The Phase 3 EMERALD study (NCT03778931) evaluated elacestrant compared to SOC endocrine monotherapy (investigators’ choice of either fulvestrant or an aromatase inhibitor) in ER+/HER2- advanced or metastatic breast cancer patients. The study results were recently published online in the Journal of Clinical Oncology (JCO) on May 18, 2022. Further post-hoc analysis from the study will be presented at the European Society for Medical Oncology (ESMO) (Free ESMO Whitepaper) Congress 2022 taking place September 9-13, 2022, in Paris, France.

The Menarini Group obtained global licensing rights for elacestrant in July 2020 from Radius Health, Inc, who conducted and successfully completed the EMERALD study. Based on the positive phase 3 data, Stemline submitted a MAA to EMA on July 27, 2022. The regulatory review for elacestrant is also underway in the U.S. as the Food and Drug Administration (FDA) has recently accepted a New Drug Application for elacestrant designating a Priority Review. The Menarini Group is now fully responsible for global registration, commercialization and further development activities for elacestrant.

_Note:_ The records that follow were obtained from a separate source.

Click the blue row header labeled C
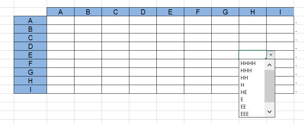Screen dimensions: 305x124 [x=30, y=38]
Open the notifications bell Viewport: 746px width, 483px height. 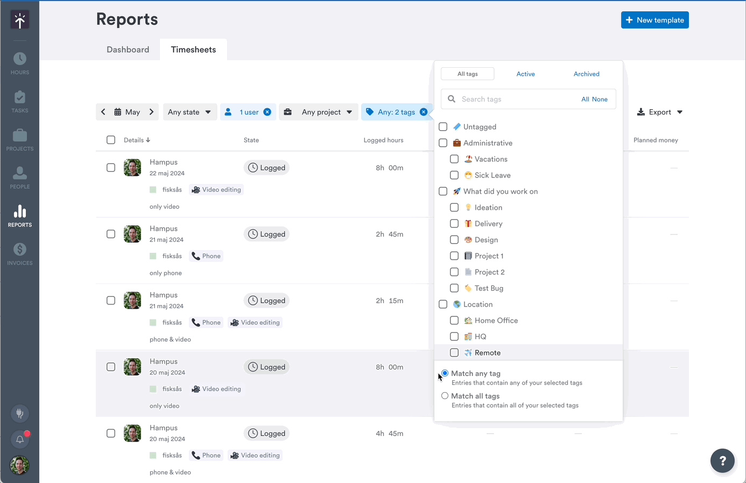click(x=20, y=439)
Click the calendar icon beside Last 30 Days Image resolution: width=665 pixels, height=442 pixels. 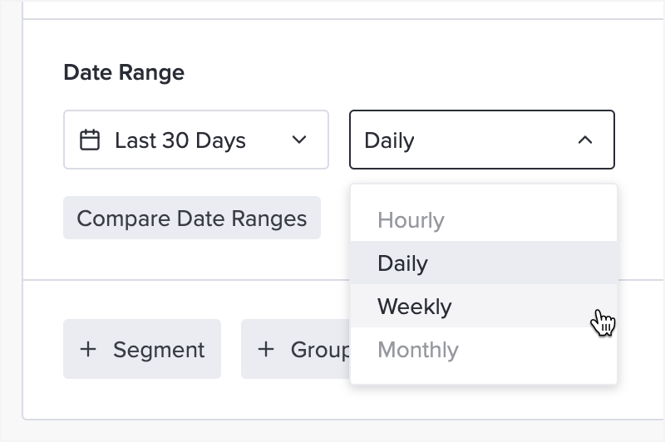(90, 140)
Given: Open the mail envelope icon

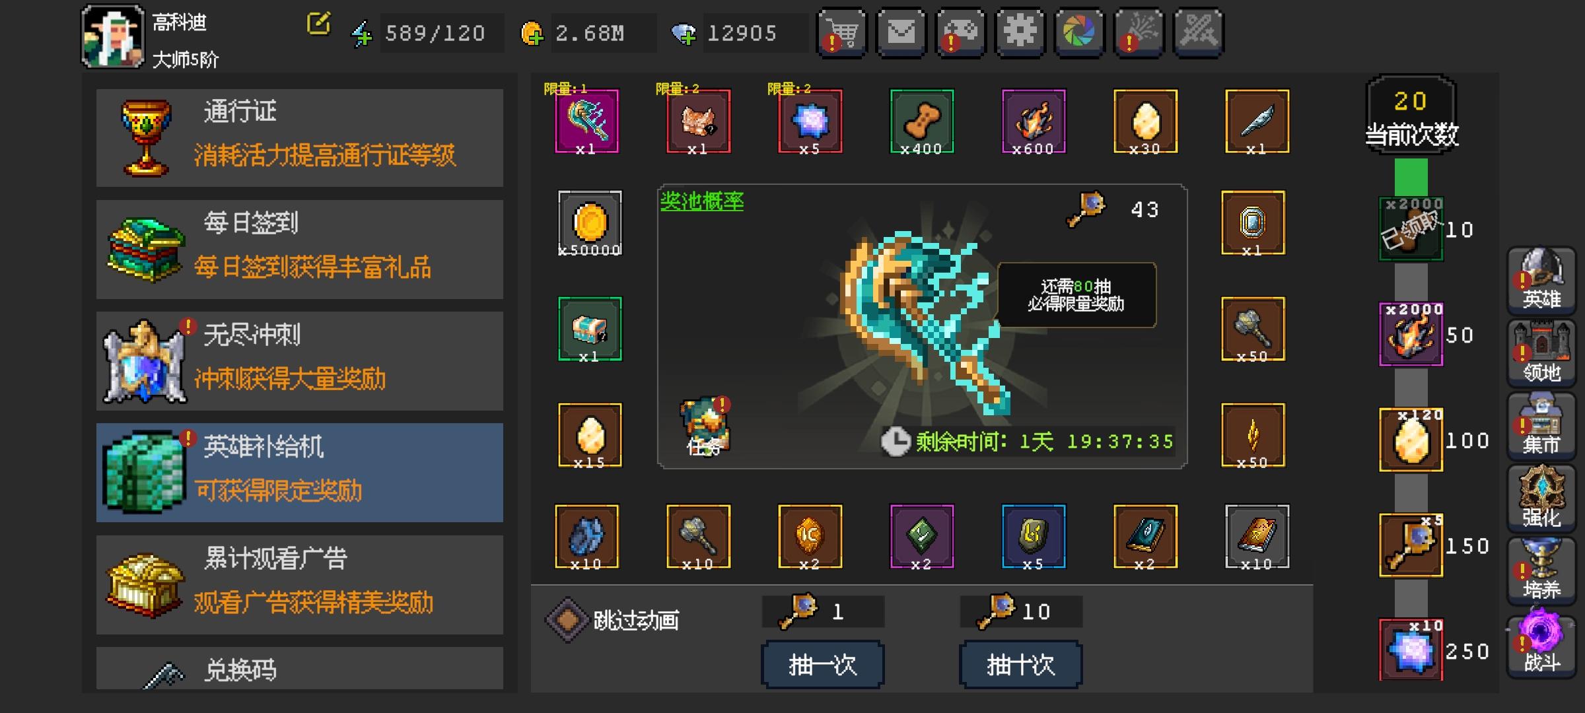Looking at the screenshot, I should pos(901,32).
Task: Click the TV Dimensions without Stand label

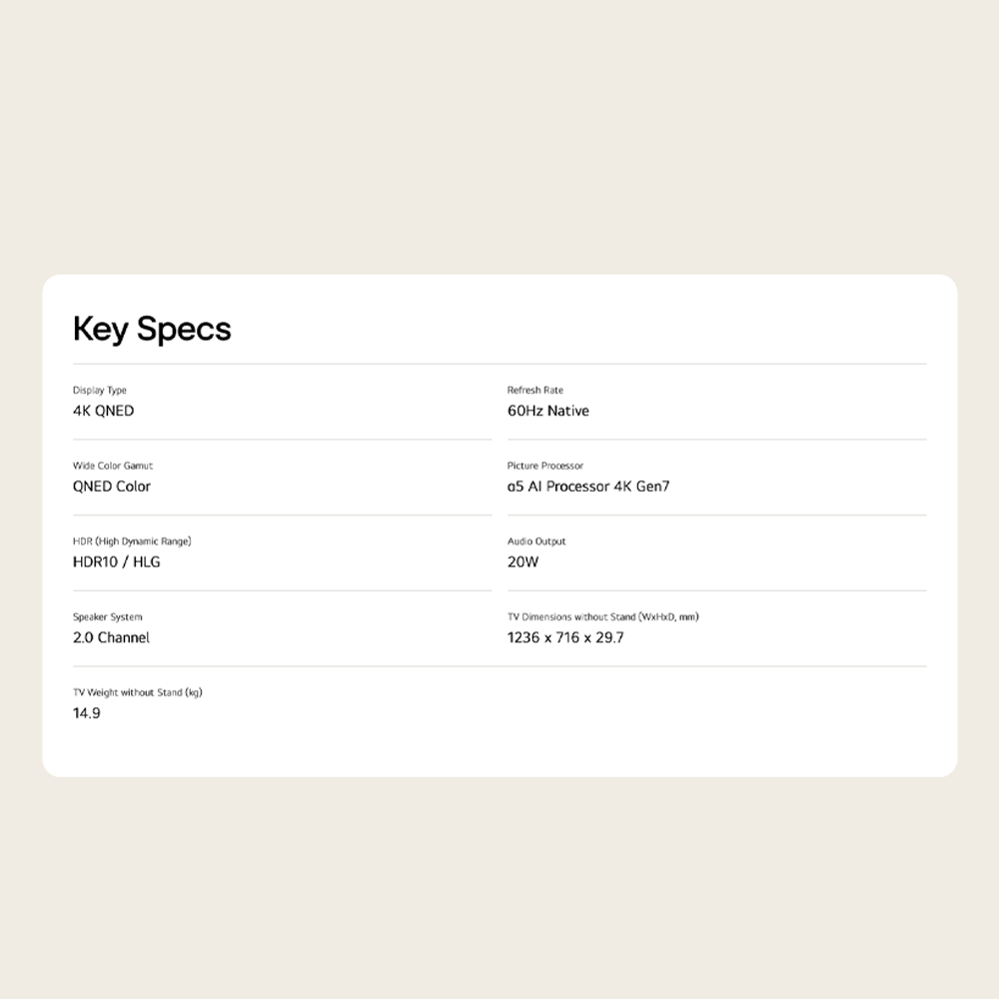Action: 603,617

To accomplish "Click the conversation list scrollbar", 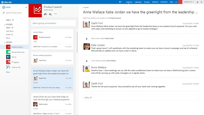I will tap(77, 42).
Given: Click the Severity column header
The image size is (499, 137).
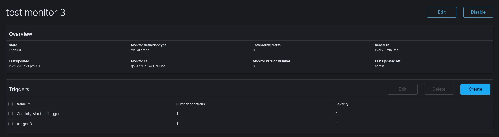Looking at the screenshot, I should tap(342, 104).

About Elacestrant (RAD1901) and the EMERALD Phase 3 Study
Elacestrant is an investigational selective estrogen receptor degrader (SERD). In 2018, elacestrant received Fast Track designation from the FDA. Preclinical studies completed prior to EMERALD indicate that the compound has the potential for use as a single agent or in combination with other therapies for the treatment of breast cancer. The EMERALD Phase 3 trial is a randomized, open label, active-controlled study evaluating elacestrant as second- or third-line monotherapy in ER+/HER2- advanced/metastatic breast cancer patients. The study enrolled 477 patients who had received prior treatment with one or two lines of endocrine therapy, including a CDK 4/6 inhibitor. Patients in the study were randomized to receive either elacestrant or the investigator’s choice of an approved hormonal agent. The primary endpoint of the study was progression-free survival (PFS) in the overall patient population and in patients with estrogen receptor 1 gene (ESR1) mutations. Secondary endpoints included evaluation of overall survival (OS), objective response rate (ORR), and duration of response (DOR) and safety.